You might have heard—if you'd stood out on the piazza looking in, and happened to have the key to the riddle—a hint in verse of every Madigan escapade, of every Madigan failing, of all the Madigan jokes, on Old Mother Gibson nights. You would have seen even Kate—young-lady Kate, who had once substituted in a school—join in this mad revel, with an appetite for fun that showed how much of a child she still was.
An impressionable young Irishman, who had come out upon the piazza to smoke a cigar and think himself back into his usual poise after a day full of new experiences, had his attention attracted by the strumming on the piano; and glancing in through the open window, he saw a slender, graceful girl, her dark head rising lightly from the sailor collar of a pink gingham blouse.
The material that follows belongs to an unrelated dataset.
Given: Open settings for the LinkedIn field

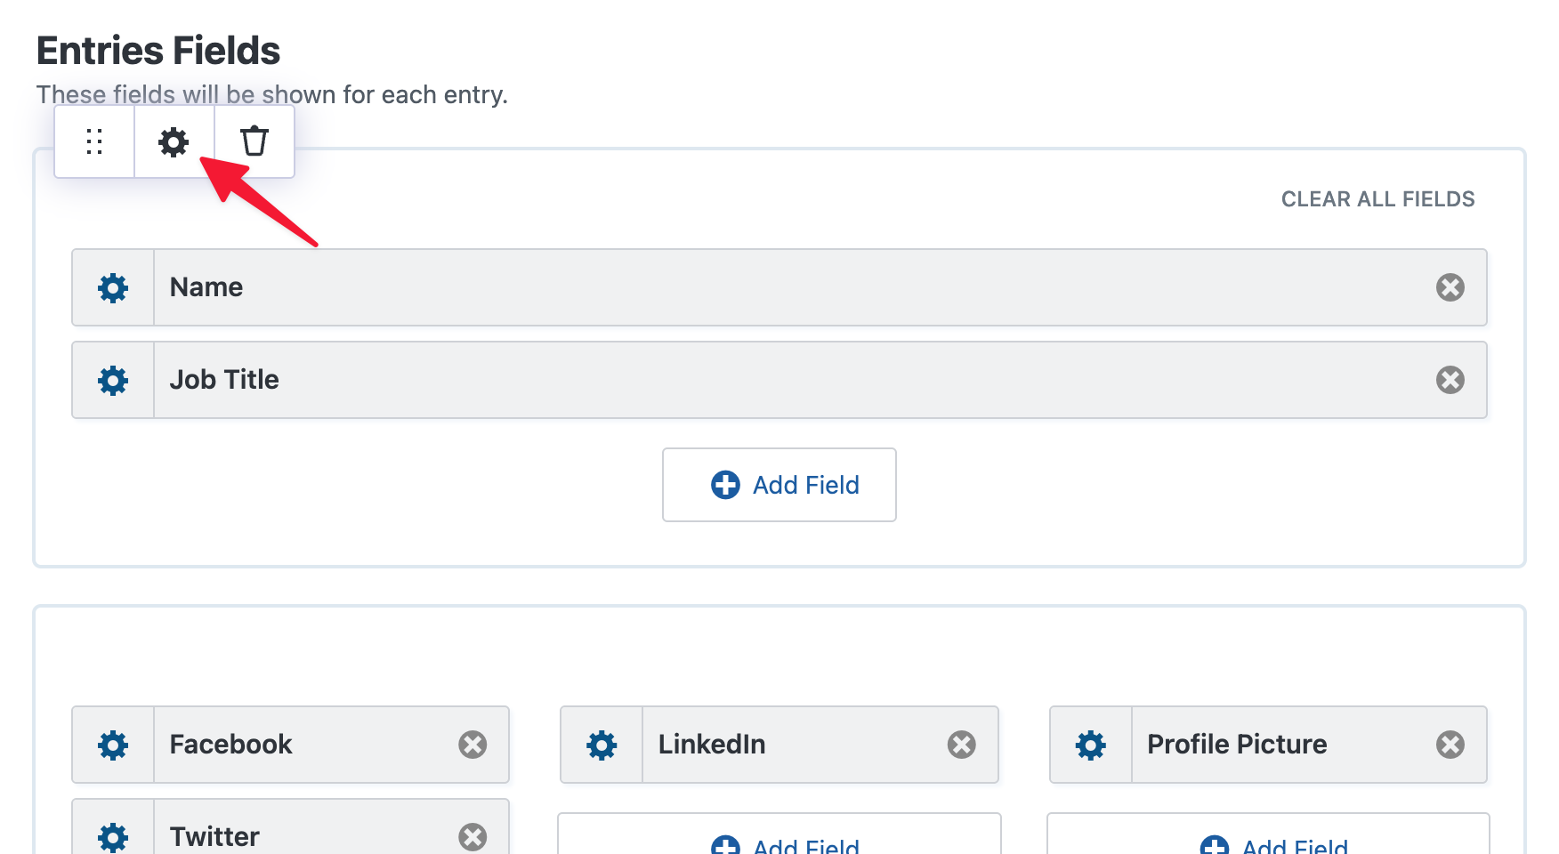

She was balancing lightly as she walked, keeping time to the rhythm, and followed by a procession of children in single file. (A belief in the efficacy of motion to stimulate one's power of improvisation made Old Mother Gibson the liveliest of games.) And arriving at the center of the stage, she delivered herself in a singsong of the following:
"Old Mother Gibson, be on your best behavior,
Or you'll surely fail to satisfy the savior."
It didn't seem a very funny or apposite ditty to Miles Morgan, but, to judge by its effect upon those within, it was exquisitely witty. The whole company doubled up with laughter. It giggled till its collective sides must have ached; then it slowly and gaspingly subsided. When it had quieted down, the piano began again, and a red-headed Madigan, intoxicated by the music, the license of the time, and the excitement accompanying creative work, danced a fantastic pas seul, as she flew about in the Mother Gibson merry-go-round.